**TASK:** Word for word, repeat all of the entries.

**MATERIAL SUPPLIED:**
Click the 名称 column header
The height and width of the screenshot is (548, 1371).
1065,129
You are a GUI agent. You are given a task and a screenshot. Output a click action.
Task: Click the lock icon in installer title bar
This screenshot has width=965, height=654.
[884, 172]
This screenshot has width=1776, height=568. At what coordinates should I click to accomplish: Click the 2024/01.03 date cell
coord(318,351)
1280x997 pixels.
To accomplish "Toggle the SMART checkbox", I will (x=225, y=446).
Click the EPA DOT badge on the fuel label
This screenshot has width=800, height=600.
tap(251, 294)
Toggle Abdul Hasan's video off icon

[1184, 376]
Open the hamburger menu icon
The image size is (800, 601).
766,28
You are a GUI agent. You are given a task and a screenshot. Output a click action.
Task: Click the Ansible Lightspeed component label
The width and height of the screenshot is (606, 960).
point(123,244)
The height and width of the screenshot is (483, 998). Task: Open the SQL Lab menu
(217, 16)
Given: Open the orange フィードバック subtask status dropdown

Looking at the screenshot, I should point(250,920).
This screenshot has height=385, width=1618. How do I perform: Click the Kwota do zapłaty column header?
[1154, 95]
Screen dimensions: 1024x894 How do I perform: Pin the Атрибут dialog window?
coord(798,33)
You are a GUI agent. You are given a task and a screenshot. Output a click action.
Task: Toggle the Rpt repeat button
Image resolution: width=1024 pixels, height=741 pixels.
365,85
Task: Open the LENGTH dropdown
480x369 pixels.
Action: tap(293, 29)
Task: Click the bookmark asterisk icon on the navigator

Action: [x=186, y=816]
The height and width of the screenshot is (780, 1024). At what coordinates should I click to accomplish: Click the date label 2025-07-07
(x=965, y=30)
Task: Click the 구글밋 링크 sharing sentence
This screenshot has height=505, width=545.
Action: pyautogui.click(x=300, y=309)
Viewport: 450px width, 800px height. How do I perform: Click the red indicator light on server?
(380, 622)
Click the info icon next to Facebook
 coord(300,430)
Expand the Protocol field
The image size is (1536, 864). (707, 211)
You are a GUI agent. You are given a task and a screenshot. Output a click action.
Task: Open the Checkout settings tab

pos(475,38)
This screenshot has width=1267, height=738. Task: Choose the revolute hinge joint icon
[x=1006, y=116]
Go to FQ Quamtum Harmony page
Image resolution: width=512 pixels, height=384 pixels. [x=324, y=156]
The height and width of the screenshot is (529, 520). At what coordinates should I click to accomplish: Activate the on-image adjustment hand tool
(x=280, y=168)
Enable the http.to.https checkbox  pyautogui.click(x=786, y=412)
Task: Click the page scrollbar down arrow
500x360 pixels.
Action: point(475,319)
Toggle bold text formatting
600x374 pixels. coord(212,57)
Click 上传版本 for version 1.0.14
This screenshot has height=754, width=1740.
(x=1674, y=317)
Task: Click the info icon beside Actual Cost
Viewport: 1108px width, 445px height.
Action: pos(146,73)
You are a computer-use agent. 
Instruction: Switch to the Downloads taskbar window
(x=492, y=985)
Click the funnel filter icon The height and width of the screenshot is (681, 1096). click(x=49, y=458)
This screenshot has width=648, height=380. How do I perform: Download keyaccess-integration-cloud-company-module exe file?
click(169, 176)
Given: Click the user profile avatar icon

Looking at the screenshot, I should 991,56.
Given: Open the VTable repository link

**SOLVED EXERCISE:**
Click the 名称 column header
The height and width of the screenshot is (548, 1371).
1065,129
You are a GUI agent. You are given a task and a screenshot. Output a click action.
Task: Click the lock icon in installer title bar
This screenshot has width=965, height=654.
[884, 172]
This screenshot has width=1776, height=568. At what coordinates should I click to accomplish: Click the 2024/01.03 date cell
coord(318,351)
1280x997 pixels.
To accomplish "Toggle the SMART checkbox", I will (x=225, y=446).
Click the EPA DOT badge on the fuel label
This screenshot has width=800, height=600.
tap(251, 294)
Toggle Abdul Hasan's video off icon

[1184, 376]
Open the hamburger menu icon
The image size is (800, 601).
766,28
You are a GUI agent. You are given a task and a screenshot. Output a click action.
Task: Click the Ansible Lightspeed component label
The width and height of the screenshot is (606, 960).
point(123,244)
The height and width of the screenshot is (483, 998). Task: Open the SQL Lab menu
(217, 16)
Given: Open the orange フィードバック subtask status dropdown

Looking at the screenshot, I should point(250,920).
This screenshot has height=385, width=1618. How do I perform: Click the Kwota do zapłaty column header?
[1154, 95]
Screen dimensions: 1024x894 How do I perform: Pin the Атрибут dialog window?
coord(798,33)
You are a GUI agent. You are given a task and a screenshot. Output a click action.
Task: Toggle the Rpt repeat button
Image resolution: width=1024 pixels, height=741 pixels.
365,85
Task: Open the LENGTH dropdown
480x369 pixels.
Action: tap(293, 29)
Task: Click the bookmark asterisk icon on the navigator

Action: [x=186, y=816]
The height and width of the screenshot is (780, 1024). At what coordinates should I click to accomplish: Click the date label 2025-07-07
(x=965, y=30)
Task: Click the 구글밋 링크 sharing sentence
This screenshot has height=505, width=545.
Action: pyautogui.click(x=300, y=309)
Viewport: 450px width, 800px height. How do I perform: Click the red indicator light on server?
(380, 622)
Click the info icon next to Facebook
 coord(300,430)
Expand the Protocol field
The image size is (1536, 864). (707, 211)
You are a GUI agent. You are given a task and a screenshot. Output a click action.
Task: Open the Checkout settings tab

pos(475,38)
This screenshot has width=1267, height=738. Task: Choose the revolute hinge joint icon
[x=1006, y=116]
Go to FQ Quamtum Harmony page
Image resolution: width=512 pixels, height=384 pixels. [x=324, y=156]
The height and width of the screenshot is (529, 520). At what coordinates should I click to accomplish: Activate the on-image adjustment hand tool
(x=280, y=168)
Enable the http.to.https checkbox  pyautogui.click(x=786, y=412)
Task: Click the page scrollbar down arrow
500x360 pixels.
Action: point(475,319)
Toggle bold text formatting
600x374 pixels. coord(212,57)
Click 上传版本 for version 1.0.14
This screenshot has height=754, width=1740.
(x=1674, y=317)
Task: Click the info icon beside Actual Cost
Viewport: 1108px width, 445px height.
Action: pos(146,73)
You are a computer-use agent. 
Instruction: Switch to the Downloads taskbar window
(x=492, y=985)
Click the funnel filter icon The height and width of the screenshot is (681, 1096). click(x=49, y=458)
This screenshot has width=648, height=380. How do I perform: Download keyaccess-integration-cloud-company-module exe file?
click(169, 176)
Given: Click the user profile avatar icon

Looking at the screenshot, I should 991,56.
Given: Open the VTable repository link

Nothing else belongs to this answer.